Vesicles made with phospholipids containing two double bonds captured DNA twice as effectively as those with rigid membranes after repeated freeze-thaw cycles. This fusion process, driven by ice crystal formation, allowed separate compartments to mix their contents on an early Earth where organic molecules were scattered.
The earliest cell-like structures were simple lipid bubbles enclosing basic organic molecules. Modern cells are intricate systems with internal scaffolding and genetic instructions. The transition from one to the other remains a central question.
Researchers built model protocells using three types of phospholipids: POPC, PLPC, and DOPC. POPC forms rigid membranes, while PLPC and DOPC, with more unsaturated bonds, create more fluid membranes.

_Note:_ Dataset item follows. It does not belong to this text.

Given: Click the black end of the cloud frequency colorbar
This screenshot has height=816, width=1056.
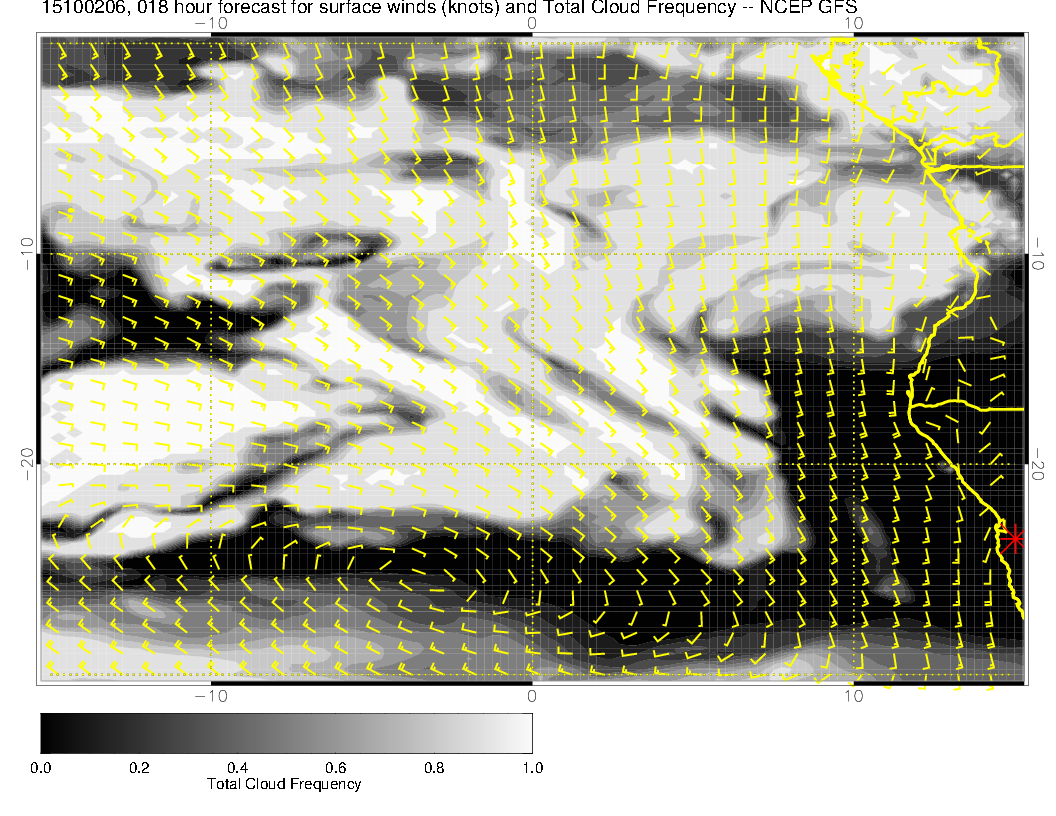Looking at the screenshot, I should point(47,732).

Tatsuya Shinoda, a doctoral student at the Earth-Life Science Institute (ELSI) and lead author:
"We used phosphatidylcholine (PC) as membrane components, owing to their chemical structural continuity with modern cells, potential availability under prebiotic conditions, and retaining ability of essential contents."
After three freeze-thaw cycles, vesicles rich in POPC clustered without merging. Those containing PLPC or DOPC fused into larger compartments. The more PLPC present, the more likely fusion occurred.
Natsumi Noda, researcher at ELSI:
"Under the stresses of ice crystal formation, membranes can become destabilized or fragmented, requiring structural reorganization upon thawing. The loosely packed lateral organization due to the higher degree of unsaturation may expose more hydrophobic regions during membrane reconstruction, facilitating interactions with adjacent vesicles and making fusion energetically favorable."
This fusion allowed the contents of separate compartments to mix, potentially bringing key ingredients together for chemical reactions. PLPC vesicles were better at trapping DNA than POPC vesicles even before the cycles, and continued to hold more DNA afterward.
The study suggests icy environments, with repeated freeze-thaw cycles over long periods, could have concentrated molecules and promoted vesicle fusion. However, fluid membranes that support fusion can also become unstable and leak during freeze-thaw stress.
For early protocells, maintaining a balance between stability and permeability was crucial. The most successful membrane compositions likely depended on environmental conditions.
Tomoaki Matsuura, Professor at ELSI and principal investigator:
"A recursive selection of F/T-induced grown vesicles across successive generations may be realized by integrating fission mechanisms such as osmotic pressure or mechanical shear. With increasing molecular complexity, the intravesicular system, i.e., gene-encoded function, ultimately may take over the protocellular fitness, consequently leading to the emergence of a primordial cell capable of Darwinian evolution."
Simple physical processes like freezing and thawing may have guided the transition from basic molecular compartments to the first evolving cells.